Karlstadt

Für Hunde gilt Anleinpflicht im Stadtgebiet

Innerhalb des Stadtgebietes besteht eine Anleinpflicht für Hunde, heißt es in einer Pressemitteilung der Stadt Karlstadt. In der letzten Zeit seien vermehrt Beschwerden mit dem Hinweis eingegangen, dass diese Anleinpflicht nicht beachtet wird. Immer wieder sei zu beobachten, dass Hunde beim "Gassi gehen" weit von Herrchen oder Frauchen entfernt herumlaufen oder sogar ohne Aufsicht nach draußen gelassen werden und im Stadtgebie alleine unterwegs sind. Daher weist die Stadt darauf hin, dass aus Sicherheitsgründen alle Hundebesitzer darauf zu achten haben, die geltenden Regelungen und Anleinpflichten einzuhalten.

Auf öffentlichen Kinderspielplätzen besteht ein generelles Verbot für Hunde, heißt es in der Pressemitteilung. Dazu zählen auch öffentlich zugängliche Flächen, die für Kinder und Jugendliche zum Spielen gedacht sind und von der Stadt Karlstadt unterhalten werden. Auch öffentliche Grünflächen zählen mit dazu. Zudem dürfen sich Hunde in allen ausgewiesenen und beschilderten Naturschutzgebieten nur angeleint und auf den dort ausgewiesenen Wegen bewegen, so die Stadt.

Für Hunde ab einer Schulterhöhe von 50 Zentimetern gelten zudem weitere Beschränkungen. So müssen diese in der Kernstadt und in den Stadtteilen an einer reißfesten Leine mit einer maximalen Länge von drei Metern sowie einem schlupfsicheren Halsband geführt werden. Zudem dürfen nur zuverlässige Personen, die aufgrund ihrer körperlichen Konstitution geeignet sind, mit diesen Hunden spazieren gehen, so die Mitteilung.
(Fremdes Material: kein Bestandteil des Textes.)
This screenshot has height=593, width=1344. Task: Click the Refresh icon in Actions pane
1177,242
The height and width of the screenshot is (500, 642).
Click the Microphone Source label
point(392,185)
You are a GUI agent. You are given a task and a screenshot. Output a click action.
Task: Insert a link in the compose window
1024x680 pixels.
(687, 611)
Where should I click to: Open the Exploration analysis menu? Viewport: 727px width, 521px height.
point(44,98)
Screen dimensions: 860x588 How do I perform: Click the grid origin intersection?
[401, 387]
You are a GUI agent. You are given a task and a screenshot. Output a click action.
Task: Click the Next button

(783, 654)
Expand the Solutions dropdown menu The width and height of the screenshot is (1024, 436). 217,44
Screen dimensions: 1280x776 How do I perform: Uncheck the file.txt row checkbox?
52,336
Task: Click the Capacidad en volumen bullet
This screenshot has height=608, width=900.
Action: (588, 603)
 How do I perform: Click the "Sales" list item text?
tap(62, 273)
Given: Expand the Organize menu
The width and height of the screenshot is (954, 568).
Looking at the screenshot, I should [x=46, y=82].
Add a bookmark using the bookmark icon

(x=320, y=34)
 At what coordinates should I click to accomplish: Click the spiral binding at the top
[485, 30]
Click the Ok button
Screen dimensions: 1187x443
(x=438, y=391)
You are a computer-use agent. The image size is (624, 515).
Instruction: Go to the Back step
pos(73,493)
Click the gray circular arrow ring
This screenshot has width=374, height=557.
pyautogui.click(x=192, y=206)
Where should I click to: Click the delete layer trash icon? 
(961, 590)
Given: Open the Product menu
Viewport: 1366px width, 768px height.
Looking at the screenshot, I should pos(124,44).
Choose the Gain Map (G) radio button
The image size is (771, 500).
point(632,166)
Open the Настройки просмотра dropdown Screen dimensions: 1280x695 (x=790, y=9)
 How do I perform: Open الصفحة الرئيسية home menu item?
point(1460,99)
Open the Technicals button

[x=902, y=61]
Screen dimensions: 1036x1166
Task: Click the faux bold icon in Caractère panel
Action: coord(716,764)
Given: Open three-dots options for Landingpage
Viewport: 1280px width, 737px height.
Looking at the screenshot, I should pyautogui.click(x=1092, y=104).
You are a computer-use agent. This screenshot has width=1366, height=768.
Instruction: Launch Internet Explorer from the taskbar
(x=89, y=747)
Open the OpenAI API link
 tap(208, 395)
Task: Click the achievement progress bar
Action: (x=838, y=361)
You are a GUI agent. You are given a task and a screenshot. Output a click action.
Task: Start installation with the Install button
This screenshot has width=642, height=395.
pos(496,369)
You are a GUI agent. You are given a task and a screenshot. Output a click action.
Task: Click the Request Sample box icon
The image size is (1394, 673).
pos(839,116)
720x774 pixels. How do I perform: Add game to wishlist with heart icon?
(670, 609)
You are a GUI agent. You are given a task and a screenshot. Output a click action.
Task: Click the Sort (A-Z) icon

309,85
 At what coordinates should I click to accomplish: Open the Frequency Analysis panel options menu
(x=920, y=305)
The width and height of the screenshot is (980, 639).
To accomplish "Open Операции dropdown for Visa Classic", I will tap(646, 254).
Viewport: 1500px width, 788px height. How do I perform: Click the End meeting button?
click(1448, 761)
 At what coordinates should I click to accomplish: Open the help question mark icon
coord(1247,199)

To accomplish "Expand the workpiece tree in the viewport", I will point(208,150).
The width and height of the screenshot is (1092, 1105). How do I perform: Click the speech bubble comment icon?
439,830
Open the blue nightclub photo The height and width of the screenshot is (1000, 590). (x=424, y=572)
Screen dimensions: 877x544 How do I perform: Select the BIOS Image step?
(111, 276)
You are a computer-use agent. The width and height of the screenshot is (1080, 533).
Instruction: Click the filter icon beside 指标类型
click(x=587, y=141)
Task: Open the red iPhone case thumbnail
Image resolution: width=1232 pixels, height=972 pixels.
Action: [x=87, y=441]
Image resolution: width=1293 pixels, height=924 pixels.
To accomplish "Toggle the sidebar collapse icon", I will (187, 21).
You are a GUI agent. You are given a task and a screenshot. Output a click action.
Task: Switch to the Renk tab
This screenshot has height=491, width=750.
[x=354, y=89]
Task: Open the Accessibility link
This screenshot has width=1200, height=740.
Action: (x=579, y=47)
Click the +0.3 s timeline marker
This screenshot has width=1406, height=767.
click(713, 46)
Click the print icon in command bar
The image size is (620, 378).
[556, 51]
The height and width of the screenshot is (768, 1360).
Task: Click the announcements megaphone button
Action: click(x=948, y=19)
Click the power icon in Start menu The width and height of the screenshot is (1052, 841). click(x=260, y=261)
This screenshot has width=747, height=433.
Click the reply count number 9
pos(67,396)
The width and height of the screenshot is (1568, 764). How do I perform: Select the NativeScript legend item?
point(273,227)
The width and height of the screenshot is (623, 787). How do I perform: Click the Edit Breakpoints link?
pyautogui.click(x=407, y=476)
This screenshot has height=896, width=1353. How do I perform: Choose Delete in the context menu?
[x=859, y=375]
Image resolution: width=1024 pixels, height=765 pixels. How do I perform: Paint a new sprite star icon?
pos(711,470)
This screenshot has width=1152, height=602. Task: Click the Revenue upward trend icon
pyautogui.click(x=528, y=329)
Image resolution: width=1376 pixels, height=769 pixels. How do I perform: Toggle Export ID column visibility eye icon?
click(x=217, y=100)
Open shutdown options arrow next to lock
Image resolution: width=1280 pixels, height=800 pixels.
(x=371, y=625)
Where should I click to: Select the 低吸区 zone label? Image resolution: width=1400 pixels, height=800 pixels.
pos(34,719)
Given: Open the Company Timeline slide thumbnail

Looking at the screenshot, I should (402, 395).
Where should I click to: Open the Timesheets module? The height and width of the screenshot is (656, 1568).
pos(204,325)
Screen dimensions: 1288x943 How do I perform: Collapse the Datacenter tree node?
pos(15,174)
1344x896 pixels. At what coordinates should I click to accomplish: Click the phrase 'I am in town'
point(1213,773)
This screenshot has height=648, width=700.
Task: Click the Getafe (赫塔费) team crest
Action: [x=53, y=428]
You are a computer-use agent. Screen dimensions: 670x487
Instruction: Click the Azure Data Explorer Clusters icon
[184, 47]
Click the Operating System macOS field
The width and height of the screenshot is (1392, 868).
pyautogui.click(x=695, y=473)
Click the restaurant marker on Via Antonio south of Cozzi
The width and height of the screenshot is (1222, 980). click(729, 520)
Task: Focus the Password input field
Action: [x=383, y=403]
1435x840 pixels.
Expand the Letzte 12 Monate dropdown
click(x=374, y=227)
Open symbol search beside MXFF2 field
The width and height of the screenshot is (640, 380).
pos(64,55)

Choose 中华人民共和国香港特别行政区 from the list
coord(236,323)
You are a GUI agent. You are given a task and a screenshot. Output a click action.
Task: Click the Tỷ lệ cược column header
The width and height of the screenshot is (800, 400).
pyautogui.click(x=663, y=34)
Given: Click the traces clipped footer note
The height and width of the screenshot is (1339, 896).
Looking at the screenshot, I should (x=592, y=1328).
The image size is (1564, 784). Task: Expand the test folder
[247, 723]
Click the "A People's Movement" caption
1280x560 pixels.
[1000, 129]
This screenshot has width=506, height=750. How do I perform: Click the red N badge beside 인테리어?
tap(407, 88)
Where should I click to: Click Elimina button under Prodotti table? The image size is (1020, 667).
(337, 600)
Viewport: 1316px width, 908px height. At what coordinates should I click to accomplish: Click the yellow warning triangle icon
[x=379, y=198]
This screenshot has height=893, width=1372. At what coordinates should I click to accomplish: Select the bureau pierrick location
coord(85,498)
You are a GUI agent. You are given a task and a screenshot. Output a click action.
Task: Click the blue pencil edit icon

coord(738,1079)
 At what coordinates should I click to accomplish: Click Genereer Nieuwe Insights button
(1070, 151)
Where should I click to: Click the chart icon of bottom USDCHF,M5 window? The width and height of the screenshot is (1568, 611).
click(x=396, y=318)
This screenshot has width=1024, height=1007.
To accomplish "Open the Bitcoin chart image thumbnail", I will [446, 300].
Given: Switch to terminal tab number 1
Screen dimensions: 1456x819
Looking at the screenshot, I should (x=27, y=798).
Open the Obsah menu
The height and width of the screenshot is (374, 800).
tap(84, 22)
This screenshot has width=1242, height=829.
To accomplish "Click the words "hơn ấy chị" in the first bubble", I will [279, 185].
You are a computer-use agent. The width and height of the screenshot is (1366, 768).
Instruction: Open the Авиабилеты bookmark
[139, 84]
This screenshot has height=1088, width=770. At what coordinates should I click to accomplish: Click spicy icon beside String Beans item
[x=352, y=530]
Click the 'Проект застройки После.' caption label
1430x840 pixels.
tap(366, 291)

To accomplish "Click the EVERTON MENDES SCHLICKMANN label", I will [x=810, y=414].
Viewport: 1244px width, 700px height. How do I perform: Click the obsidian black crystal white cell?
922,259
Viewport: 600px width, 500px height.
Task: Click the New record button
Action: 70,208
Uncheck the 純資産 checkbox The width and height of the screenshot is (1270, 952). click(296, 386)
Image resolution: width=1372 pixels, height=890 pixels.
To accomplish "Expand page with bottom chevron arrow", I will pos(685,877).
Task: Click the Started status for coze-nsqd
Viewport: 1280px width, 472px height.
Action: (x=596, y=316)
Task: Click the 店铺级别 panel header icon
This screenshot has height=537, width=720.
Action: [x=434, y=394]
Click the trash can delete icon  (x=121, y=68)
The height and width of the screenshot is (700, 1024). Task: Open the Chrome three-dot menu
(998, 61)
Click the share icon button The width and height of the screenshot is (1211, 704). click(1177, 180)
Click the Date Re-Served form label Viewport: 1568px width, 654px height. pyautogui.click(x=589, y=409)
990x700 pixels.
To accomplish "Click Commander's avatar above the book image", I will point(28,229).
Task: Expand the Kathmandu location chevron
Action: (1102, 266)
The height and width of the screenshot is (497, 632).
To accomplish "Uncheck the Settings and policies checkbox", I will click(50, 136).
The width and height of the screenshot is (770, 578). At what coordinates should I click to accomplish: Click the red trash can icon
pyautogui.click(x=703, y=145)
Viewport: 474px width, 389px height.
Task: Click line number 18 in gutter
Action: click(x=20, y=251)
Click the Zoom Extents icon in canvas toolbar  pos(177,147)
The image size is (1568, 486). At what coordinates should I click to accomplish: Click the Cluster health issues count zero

Hunde auch im Außenbereich anleinen

Ansonsten gilt außerhalb der geschlossenen Ortslage, sofern hier keine anderweitigen rechtlichen Verbote, wie beispielsweise in Waldgebieten, gegeben sind, keine grundsätzliche Anleinpflicht für Hunde. Die Stadt bittet die Hundebesitzer, ihre Hunde auch im Außenbereich anzuleinen, wenn mit Umweltreizen durch Dritte oder andere Tiere zu rechnen ist.

In diesem Zusammenhang weißt die Stadt darauf hingewiesen, dass Hundebesitzer auch die Hinterlassenschaften ihrer Hunde beseitigen müssen. Laut Mitteilung hat die die Verunreinigung der öffentlichen Grünanlagen, Straßen und Gehwege durch Hundekot stark zugenommen. Die Stadt stellt seit Jahren an stark frequentierten Bereichen sogenannte "Huko-Depots" zur Verfügung, heißt es weiter, die von den Hundehaltern kostenfrei genutzt werden können.

Bei Missachtung der Leinenpflicht oder der Verschmutzung der Grünanlagen und Wege kann die Stadt eine gebührenpflichte Verwarnung oder im Wiederholungsfall die Missachtung mit einem Bußgeld ahnden.